Wabup Meranti: Ditangan Seniman Tradisional Identitas Bangsa Terpelihara

Dibaca: 688 kali  Senin,21 November 2016 | 11:59:00 WIB

Wabup Meranti: Ditangan Seniman Tradisional Identitas Bangsa Terpelihara
Ket Foto : foto bersama usai penyerahan piagam penghargaan

SELATPANJANG - Wakil Bupati Kepulauan Meranti, Drs H Said Hasyim mengapresiasi perhelatan Bokor Music World Festival 2016, menurutnya ditangan seniman tradisional identitas suatu bangsa dapat terpelihara.

Oleh karenanya, itu merupakan sebuah tantangan berat yang ada dipundak para seniman, dalam mensosialisasikan seni budaya kepada masyarakat agar lebih mencintai kebudayaan sendiri.

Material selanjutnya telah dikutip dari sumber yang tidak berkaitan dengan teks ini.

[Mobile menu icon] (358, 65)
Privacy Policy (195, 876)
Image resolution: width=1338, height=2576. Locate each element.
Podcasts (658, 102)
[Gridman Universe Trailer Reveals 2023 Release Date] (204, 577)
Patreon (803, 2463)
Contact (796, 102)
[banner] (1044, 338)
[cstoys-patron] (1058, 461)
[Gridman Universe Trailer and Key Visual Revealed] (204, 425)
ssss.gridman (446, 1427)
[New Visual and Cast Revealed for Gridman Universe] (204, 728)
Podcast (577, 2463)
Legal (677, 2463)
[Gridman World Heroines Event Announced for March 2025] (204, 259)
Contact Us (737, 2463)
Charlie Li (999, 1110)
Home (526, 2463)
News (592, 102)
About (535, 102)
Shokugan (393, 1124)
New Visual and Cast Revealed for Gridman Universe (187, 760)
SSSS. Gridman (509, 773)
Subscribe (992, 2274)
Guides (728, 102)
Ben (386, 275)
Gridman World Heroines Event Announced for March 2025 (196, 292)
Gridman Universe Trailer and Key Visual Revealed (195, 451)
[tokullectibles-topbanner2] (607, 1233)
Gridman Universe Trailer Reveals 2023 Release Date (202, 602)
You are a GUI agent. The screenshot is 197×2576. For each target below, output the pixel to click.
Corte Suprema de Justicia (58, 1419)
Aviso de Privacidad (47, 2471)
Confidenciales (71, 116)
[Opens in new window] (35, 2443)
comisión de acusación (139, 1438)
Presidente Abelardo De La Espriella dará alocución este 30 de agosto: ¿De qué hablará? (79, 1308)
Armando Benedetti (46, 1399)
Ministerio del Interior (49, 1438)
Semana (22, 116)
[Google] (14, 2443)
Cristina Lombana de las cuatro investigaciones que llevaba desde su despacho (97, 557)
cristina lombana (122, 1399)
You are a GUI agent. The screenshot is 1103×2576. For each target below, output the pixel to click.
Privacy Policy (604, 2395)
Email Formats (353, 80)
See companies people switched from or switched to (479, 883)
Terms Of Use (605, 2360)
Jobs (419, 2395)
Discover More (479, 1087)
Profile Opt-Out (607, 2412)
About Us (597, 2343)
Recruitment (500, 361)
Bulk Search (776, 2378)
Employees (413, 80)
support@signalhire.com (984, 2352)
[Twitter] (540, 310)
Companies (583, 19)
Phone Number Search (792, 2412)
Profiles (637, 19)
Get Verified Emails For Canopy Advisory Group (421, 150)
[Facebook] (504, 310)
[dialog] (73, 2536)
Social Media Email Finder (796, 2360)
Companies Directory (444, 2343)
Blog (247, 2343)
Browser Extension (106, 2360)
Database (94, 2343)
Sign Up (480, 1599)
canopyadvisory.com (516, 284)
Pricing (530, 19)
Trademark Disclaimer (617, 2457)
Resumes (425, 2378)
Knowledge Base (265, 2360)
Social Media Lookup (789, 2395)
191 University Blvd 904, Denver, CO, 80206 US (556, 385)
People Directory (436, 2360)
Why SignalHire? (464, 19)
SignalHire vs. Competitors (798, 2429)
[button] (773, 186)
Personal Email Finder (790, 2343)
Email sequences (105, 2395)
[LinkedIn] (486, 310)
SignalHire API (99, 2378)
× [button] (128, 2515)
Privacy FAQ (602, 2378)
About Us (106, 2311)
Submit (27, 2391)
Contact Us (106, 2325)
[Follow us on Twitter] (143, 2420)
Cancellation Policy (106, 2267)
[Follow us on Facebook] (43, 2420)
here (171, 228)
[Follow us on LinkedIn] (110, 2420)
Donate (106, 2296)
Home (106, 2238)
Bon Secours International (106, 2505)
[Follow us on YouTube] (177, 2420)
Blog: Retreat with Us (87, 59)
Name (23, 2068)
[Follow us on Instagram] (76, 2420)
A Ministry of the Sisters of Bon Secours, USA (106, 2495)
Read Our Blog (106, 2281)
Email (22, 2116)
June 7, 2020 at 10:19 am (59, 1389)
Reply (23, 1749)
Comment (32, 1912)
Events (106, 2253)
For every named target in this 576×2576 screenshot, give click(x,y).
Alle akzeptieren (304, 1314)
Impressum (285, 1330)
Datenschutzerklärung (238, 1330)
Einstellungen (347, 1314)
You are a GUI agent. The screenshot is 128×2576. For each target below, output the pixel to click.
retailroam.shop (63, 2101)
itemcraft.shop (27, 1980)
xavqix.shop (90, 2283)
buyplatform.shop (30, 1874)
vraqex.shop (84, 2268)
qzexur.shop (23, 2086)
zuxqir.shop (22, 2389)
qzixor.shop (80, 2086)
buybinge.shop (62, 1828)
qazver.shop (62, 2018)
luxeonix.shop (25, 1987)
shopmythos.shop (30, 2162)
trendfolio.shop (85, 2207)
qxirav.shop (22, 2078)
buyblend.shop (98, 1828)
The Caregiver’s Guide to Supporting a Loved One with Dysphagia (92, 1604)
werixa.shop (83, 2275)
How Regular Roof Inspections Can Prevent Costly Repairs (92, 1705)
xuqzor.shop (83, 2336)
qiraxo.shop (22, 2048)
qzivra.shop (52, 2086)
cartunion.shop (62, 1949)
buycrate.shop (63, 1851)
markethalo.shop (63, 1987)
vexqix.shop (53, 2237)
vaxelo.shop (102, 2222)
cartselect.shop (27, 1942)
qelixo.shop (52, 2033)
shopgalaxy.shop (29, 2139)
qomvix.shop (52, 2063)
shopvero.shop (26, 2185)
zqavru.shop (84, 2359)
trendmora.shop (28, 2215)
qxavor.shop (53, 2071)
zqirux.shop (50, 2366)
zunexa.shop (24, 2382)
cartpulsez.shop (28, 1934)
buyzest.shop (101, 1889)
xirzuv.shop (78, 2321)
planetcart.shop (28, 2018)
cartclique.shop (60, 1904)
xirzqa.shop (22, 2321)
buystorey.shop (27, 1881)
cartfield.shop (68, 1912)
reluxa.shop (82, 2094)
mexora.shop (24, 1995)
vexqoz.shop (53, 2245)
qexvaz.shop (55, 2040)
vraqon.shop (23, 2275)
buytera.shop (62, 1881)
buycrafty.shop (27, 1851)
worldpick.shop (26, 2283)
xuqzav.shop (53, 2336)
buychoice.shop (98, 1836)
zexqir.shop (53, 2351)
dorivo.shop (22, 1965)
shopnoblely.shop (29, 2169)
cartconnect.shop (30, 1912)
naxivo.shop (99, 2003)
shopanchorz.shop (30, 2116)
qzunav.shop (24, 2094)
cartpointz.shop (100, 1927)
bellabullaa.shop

"Kita harap melalui tangan para seniman tradisional akar budaya Indoneisa yang menjadi identitas bangsa tidak lekang dimakan zaman," ungkapnya, saat membuka Bokor Music World Festival 2016, di Desa Bokor, Rangsang Barat, Sabtu malam (19/11/2016).

Kegiatan Bokor World Music Festival terselenggara atas kerjasama Dinas Pariwisata dan Ekonomi Kreatif Provinsi Riau bekerjasama dengan Dinas Pariwisata Kabupaten Kepulauan Meranti serta Sanggar Bathin Galang.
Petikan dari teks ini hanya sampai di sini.